The second part of that phrase tends to be forgotten by some.
You know the type. He loves his country. He loves the people of his country. He loves the ruler of his country. But if serving his country’s ruler ever came at the expense of his country or its people, he’d follow orders. For no adequately explained reason, doing the legal thing is more important to him than doing the right thing. Even if millions of his people have died in wars fought for reasons only the rulers care about, and are still dying around him, even if his country’s ruler has outright said he aims to summon Not Satan and bring about eternal night and destroy the world. Even if you’re a protagonist with a huge army that could easily kill the final boss, and he could join you and help set his country right, maybe even take over afterwards…
Your army probably even already has somebody from the Evil Army Of Evil who was forgiven of all his crimes and recruited mid-war! Maybe two, or three somebodies from that evil army! Why would they have nothing to say about an enemy general who would rather “die honourably” for team evil than risk death trying to oppose it? Why would they have anything positive to say about it?
It’s like the author wants a tragic scene where “war is bad” and you’re forced to kill someone “good” on the enemy team so you feel bad, there might even be sad music playing, but if your only choices are to die at the hands of dictators or serve them or surrender to them or kill them, you must kill dictators, that is your moral responsibility, your obligation. It’s what separates you from the dictators and their pawns and their enablers. An argument could be made that a farmer in Devilsburg shouldn’t be beheaded for being a farmer when it was ruled by devil worshippers, as he had to feed his family one way or another, but can somebody in the Demon Corps of Devilsburg helping them kill babies and conquer other nations to steal the eight Destiny Stones and help Lord Darkhon destroy the universe really claim they’re innocent? Dictators are nothing without order-following enforcers willing to get their hands dirty and die for evil causes. What is an army when most of its forces desert or join the resistance, and those who remain are too afraid to go after the armed friends and families of those who refuse to serve?

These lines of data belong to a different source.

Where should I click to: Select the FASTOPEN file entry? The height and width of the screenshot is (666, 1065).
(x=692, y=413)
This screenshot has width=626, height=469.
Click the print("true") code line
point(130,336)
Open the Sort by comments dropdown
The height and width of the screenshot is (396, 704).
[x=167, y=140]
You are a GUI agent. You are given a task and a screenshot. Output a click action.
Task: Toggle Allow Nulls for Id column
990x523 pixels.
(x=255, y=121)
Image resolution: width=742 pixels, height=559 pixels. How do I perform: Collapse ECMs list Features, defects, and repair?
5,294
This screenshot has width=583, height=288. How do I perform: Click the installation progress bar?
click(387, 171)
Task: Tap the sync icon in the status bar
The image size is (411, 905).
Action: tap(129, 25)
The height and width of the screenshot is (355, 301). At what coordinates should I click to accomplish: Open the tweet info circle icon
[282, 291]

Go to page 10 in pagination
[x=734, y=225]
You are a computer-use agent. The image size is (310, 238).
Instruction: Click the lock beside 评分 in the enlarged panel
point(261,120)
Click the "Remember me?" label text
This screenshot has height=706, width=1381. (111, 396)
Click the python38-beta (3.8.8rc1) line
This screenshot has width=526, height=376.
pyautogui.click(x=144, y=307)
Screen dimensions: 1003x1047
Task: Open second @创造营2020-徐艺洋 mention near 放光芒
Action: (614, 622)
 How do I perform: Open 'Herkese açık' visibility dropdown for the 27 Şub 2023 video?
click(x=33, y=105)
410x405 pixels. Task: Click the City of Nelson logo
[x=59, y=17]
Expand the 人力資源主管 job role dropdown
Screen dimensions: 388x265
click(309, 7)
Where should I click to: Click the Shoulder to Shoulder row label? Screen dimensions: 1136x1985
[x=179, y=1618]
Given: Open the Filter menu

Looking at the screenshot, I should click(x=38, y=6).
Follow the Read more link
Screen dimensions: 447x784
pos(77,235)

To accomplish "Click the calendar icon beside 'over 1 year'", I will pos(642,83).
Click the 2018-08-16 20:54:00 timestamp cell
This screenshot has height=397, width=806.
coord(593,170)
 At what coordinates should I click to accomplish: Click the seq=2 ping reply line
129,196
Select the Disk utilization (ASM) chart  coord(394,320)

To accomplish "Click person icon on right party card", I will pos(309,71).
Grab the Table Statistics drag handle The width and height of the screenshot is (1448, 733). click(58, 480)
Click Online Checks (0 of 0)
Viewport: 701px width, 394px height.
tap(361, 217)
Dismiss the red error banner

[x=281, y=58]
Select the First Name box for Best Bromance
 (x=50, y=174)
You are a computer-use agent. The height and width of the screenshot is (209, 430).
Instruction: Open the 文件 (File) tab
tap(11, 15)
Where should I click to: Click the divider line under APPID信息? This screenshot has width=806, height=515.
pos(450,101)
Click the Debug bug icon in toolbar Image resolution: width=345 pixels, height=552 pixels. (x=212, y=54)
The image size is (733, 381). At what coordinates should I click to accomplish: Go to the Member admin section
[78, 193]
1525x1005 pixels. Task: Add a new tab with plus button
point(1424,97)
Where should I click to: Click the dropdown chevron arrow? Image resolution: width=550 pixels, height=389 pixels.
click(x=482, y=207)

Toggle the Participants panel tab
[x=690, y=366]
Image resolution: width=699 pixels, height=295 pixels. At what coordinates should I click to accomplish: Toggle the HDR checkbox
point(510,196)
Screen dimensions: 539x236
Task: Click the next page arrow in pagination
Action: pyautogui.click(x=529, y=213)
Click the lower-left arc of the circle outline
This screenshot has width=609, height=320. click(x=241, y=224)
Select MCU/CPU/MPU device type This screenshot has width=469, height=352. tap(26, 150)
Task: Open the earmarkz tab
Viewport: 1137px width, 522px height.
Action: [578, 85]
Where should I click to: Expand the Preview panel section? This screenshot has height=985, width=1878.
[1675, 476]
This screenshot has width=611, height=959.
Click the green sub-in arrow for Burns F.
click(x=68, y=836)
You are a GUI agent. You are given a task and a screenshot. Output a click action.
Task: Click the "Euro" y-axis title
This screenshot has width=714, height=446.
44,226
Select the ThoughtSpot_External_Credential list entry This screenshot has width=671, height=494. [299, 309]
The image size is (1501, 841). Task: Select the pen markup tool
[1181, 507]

If the villain who serves evil because “He’s my king, what am I supposed to do, stop being a Monarchist?” is supposed to be seen as a hypocrite with a bad excuse for putting the whims of the King over the needs of people that should matter more to him than an old tyrant’s feelings, fine, let somebody come right out and say it. But if he’s supposed to be a flawed person doing bad things for flawed reasoning, at least one character should say it to his face so we can see what happens. When a hero goes along with it and says “You’re so noble and honourable, a true gentleman, right up until the end!” and lets him face death with a clear conscience after dying trying to kill humanity’s last hope for a better world, maybe even humanity’s last hope for there to be any world to save, it feels… off.
Somebody on the ground floor of a conflict between nations over water or land or resources can probably tell himself “I’m the hero of my own story” with a straight face. But when that country he’s killing for is cartoonishly evil, and ruled by cartoonishly evil worshippers of cartoonishly evil monsters? I don’t know, man. Feels like a bit of a stretch to pretend he doesn’t bear part of the blame of the nation he chooses to aid in its quest to conquer all, or worse, eliminate all.
Anybody here remember Advance Wars: Days Of Ruin aka Advance Wars: Dark Conflict? That game handled the idea of an evil enemy general better. You know, the old guy. He wasn’t even evil, he was just doing what was right for his country. You were working for the evil general, it was great, and he went and betrayed your trust and killed that guy for honourably surrendering with the expectation that his men (those who didn’t die fighting) would be spared and treated humanely. Then you turned on the evil general to protect the team blue people, it was great. Wasn’t the whole red team vs blue team conflict the fault of the evil general or evil doctor behind it all anyway? That worked. No jarring moment of crying over one dead soldier after cutting down hundreds while levelling up and quipping.
This trope CAN work if there are two countries that come into conflict for logical reasons. This trope CAN work if the whole point of the story is that the people on all sides of the conflict are people and the real darkness was the curse of hatred and the cycle of revenge and there is no objectively evil dark cult of doom out to destroy the world. This trope CAN work if the villain working for team evil is supposed to look like more of a coward than anybody who already swapped sides to join the hero. But after seeing so many stories try to recreate this moment without putting in the work to make it make sense, I have to wonder, why? Any named character you cut down in the name of saving the world from an evil cult’s objectively evil world-ending plans isn’t guaranteed more emotion and consideration from the viewer than the fifty-something unnamed grunts he had march to their deaths against you before you got to him and took him out to get the chance to spare any men and women under him.